- **Challenge**
Lay out the lines of the block below as a JSON list of strings, one string per line, starting with the line that contains "Where should I" and ending with the line that contains "pos(531,183)", both included. Skip any blank lines and leave the pictures out.

--- start of Raw records ---

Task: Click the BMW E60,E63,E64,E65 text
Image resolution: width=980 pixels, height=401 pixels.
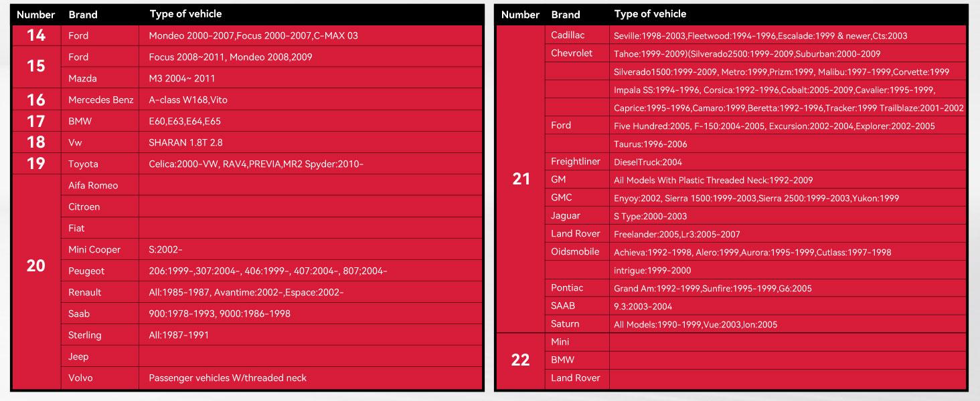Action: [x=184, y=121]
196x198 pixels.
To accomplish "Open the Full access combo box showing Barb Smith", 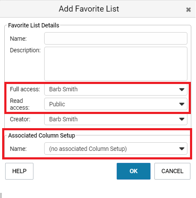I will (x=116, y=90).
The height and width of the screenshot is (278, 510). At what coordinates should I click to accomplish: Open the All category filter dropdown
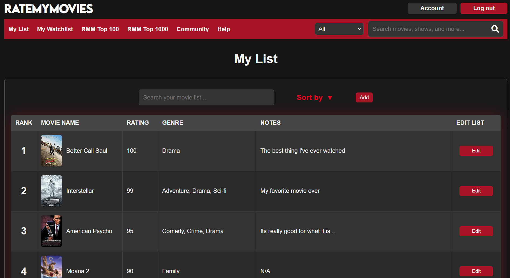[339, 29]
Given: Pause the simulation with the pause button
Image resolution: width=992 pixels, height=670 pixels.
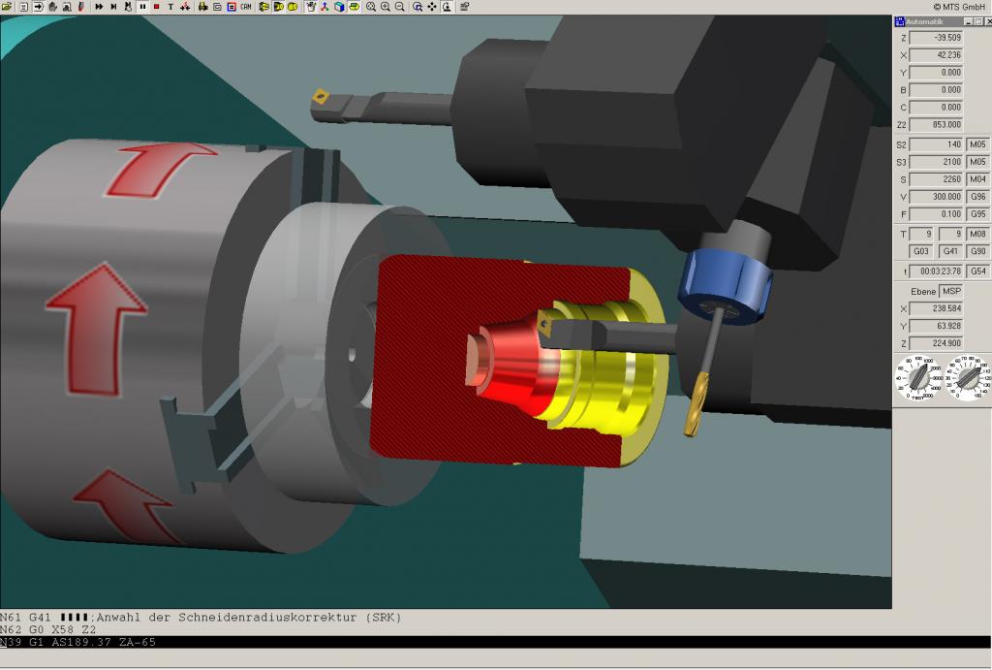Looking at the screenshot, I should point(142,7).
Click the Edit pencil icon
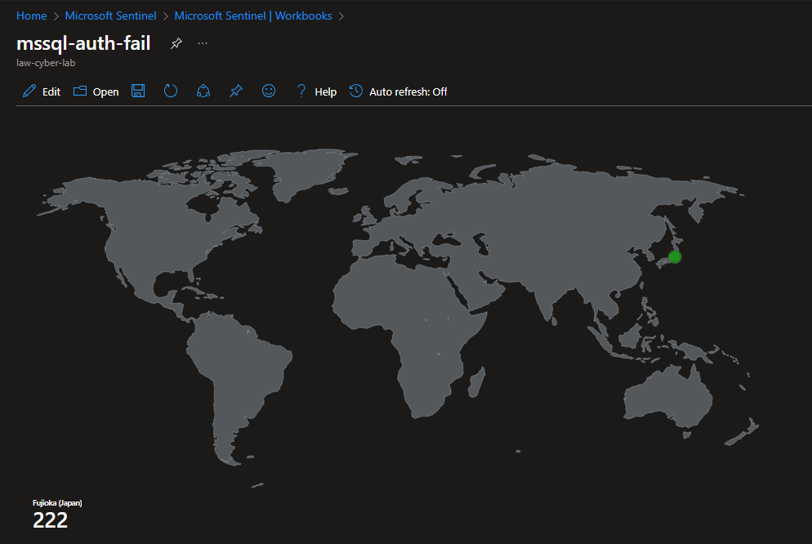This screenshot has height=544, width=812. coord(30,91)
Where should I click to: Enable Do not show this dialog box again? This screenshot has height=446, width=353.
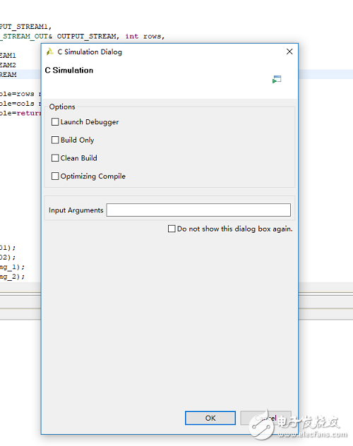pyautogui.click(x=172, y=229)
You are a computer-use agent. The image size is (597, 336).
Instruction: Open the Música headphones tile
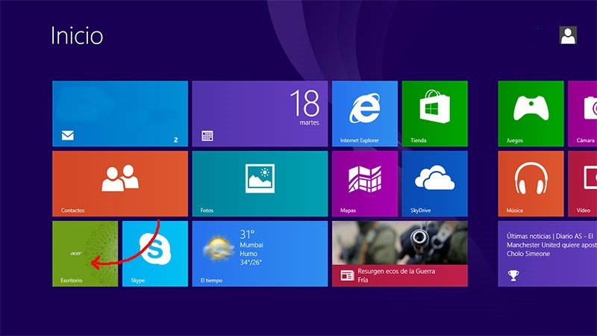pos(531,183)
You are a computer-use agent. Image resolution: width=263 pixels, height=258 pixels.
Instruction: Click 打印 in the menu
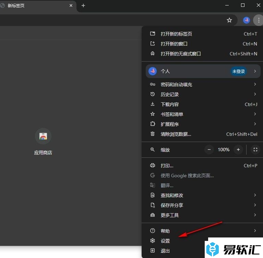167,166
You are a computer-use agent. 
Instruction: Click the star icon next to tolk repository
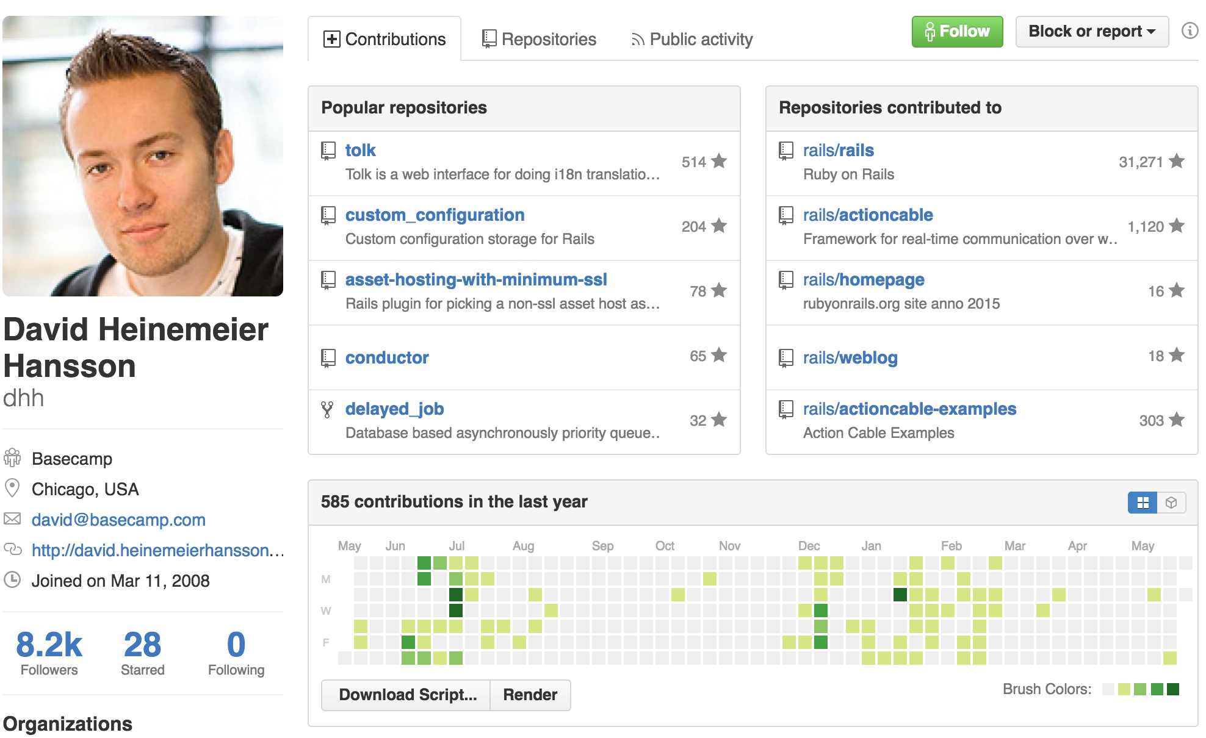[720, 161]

--- end of Raw records ---

- **Full output**
[
  "Where should I click to: Enable Do not show this dialog box again? This screenshot has height=446, width=353.",
  "pyautogui.click(x=172, y=229)",
  "You are a computer-use agent. The image size is (597, 336).",
  "Instruction: Open the Música headphones tile",
  "pos(531,183)"
]